**The data**
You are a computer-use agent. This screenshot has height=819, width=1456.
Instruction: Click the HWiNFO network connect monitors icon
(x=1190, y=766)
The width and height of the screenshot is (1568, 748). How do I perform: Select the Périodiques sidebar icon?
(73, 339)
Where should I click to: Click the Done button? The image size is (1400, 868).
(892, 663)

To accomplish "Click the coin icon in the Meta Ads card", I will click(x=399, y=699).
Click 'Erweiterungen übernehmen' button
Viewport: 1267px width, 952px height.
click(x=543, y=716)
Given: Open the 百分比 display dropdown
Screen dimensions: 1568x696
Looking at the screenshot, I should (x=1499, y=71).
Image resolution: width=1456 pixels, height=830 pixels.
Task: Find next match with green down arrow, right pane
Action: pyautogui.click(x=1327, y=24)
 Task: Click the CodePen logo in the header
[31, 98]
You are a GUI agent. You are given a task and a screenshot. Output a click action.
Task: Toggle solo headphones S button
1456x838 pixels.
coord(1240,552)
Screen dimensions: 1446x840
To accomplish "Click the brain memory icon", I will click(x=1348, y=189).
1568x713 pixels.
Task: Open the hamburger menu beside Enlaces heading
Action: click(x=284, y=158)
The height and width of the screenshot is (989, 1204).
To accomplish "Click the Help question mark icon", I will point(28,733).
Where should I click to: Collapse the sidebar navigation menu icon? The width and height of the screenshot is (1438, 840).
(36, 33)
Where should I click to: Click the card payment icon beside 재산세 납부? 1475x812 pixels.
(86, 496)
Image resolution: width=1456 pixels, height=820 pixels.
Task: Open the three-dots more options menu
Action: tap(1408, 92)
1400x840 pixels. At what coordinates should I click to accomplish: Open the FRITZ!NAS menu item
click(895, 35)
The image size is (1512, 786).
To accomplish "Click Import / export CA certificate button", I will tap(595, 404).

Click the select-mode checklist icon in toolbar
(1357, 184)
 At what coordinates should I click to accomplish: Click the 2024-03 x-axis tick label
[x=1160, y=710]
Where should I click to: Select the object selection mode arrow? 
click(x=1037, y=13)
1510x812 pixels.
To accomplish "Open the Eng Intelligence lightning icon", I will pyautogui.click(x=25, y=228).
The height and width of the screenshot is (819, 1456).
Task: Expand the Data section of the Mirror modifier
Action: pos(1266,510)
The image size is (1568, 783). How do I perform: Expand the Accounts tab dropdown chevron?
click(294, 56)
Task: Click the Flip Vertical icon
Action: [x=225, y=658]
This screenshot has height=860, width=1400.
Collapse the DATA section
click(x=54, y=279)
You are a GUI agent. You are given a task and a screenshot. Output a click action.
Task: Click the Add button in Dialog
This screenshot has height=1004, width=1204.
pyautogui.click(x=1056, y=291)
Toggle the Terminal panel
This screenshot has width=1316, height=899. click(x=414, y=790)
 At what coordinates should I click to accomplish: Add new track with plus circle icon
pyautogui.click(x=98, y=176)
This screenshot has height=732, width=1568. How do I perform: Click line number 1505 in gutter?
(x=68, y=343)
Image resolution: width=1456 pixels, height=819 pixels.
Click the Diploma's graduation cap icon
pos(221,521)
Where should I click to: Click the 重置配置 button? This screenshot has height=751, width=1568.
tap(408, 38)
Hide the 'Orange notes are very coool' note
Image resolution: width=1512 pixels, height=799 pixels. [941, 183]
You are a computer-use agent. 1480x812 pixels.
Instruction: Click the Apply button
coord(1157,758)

**Task to carry out**
Every line of the listing is to be returned exactly as written.

**Output for this exercise**
You are a computer-use agent. This screenshot has height=819, width=1456.
Instruction: Click the HWiNFO network connect monitors icon
(x=1190, y=766)
The width and height of the screenshot is (1568, 748). How do I perform: Select the Périodiques sidebar icon?
(73, 339)
Where should I click to: Click the Done button? The image size is (1400, 868).
(892, 663)

To accomplish "Click the coin icon in the Meta Ads card", I will click(x=399, y=699).
Click 'Erweiterungen übernehmen' button
Viewport: 1267px width, 952px height.
click(x=543, y=716)
Given: Open the 百分比 display dropdown
Screen dimensions: 1568x696
Looking at the screenshot, I should (x=1499, y=71).
Image resolution: width=1456 pixels, height=830 pixels.
Task: Find next match with green down arrow, right pane
Action: pyautogui.click(x=1327, y=24)
 Task: Click the CodePen logo in the header
[31, 98]
You are a GUI agent. You are given a task and a screenshot. Output a click action.
Task: Toggle solo headphones S button
1456x838 pixels.
coord(1240,552)
Screen dimensions: 1446x840
To accomplish "Click the brain memory icon", I will click(x=1348, y=189).
1568x713 pixels.
Task: Open the hamburger menu beside Enlaces heading
Action: click(x=284, y=158)
The height and width of the screenshot is (989, 1204).
To accomplish "Click the Help question mark icon", I will point(28,733).
Where should I click to: Collapse the sidebar navigation menu icon? The width and height of the screenshot is (1438, 840).
(36, 33)
Where should I click to: Click the card payment icon beside 재산세 납부? 1475x812 pixels.
(86, 496)
Image resolution: width=1456 pixels, height=820 pixels.
Task: Open the three-dots more options menu
Action: tap(1408, 92)
1400x840 pixels. At what coordinates should I click to accomplish: Open the FRITZ!NAS menu item
click(895, 35)
The image size is (1512, 786).
To accomplish "Click Import / export CA certificate button", I will tap(595, 404).

Click the select-mode checklist icon in toolbar
(1357, 184)
 At what coordinates should I click to accomplish: Click the 2024-03 x-axis tick label
[x=1160, y=710]
Where should I click to: Select the object selection mode arrow? 
click(x=1037, y=13)
1510x812 pixels.
To accomplish "Open the Eng Intelligence lightning icon", I will pyautogui.click(x=25, y=228).
The height and width of the screenshot is (819, 1456).
Task: Expand the Data section of the Mirror modifier
Action: pos(1266,510)
The image size is (1568, 783). How do I perform: Expand the Accounts tab dropdown chevron?
click(294, 56)
Task: Click the Flip Vertical icon
Action: [x=225, y=658]
This screenshot has height=860, width=1400.
Collapse the DATA section
click(x=54, y=279)
You are a GUI agent. You are given a task and a screenshot. Output a click action.
Task: Click the Add button in Dialog
This screenshot has height=1004, width=1204.
pyautogui.click(x=1056, y=291)
Toggle the Terminal panel
This screenshot has width=1316, height=899. click(x=414, y=790)
 At what coordinates should I click to accomplish: Add new track with plus circle icon
pyautogui.click(x=98, y=176)
This screenshot has height=732, width=1568. How do I perform: Click line number 1505 in gutter?
(x=68, y=343)
Image resolution: width=1456 pixels, height=819 pixels.
Click the Diploma's graduation cap icon
pos(221,521)
Where should I click to: Click the 重置配置 button? This screenshot has height=751, width=1568.
tap(408, 38)
Hide the 'Orange notes are very coool' note
Image resolution: width=1512 pixels, height=799 pixels. [941, 183]
You are a computer-use agent. 1480x812 pixels.
Instruction: Click the Apply button
coord(1157,758)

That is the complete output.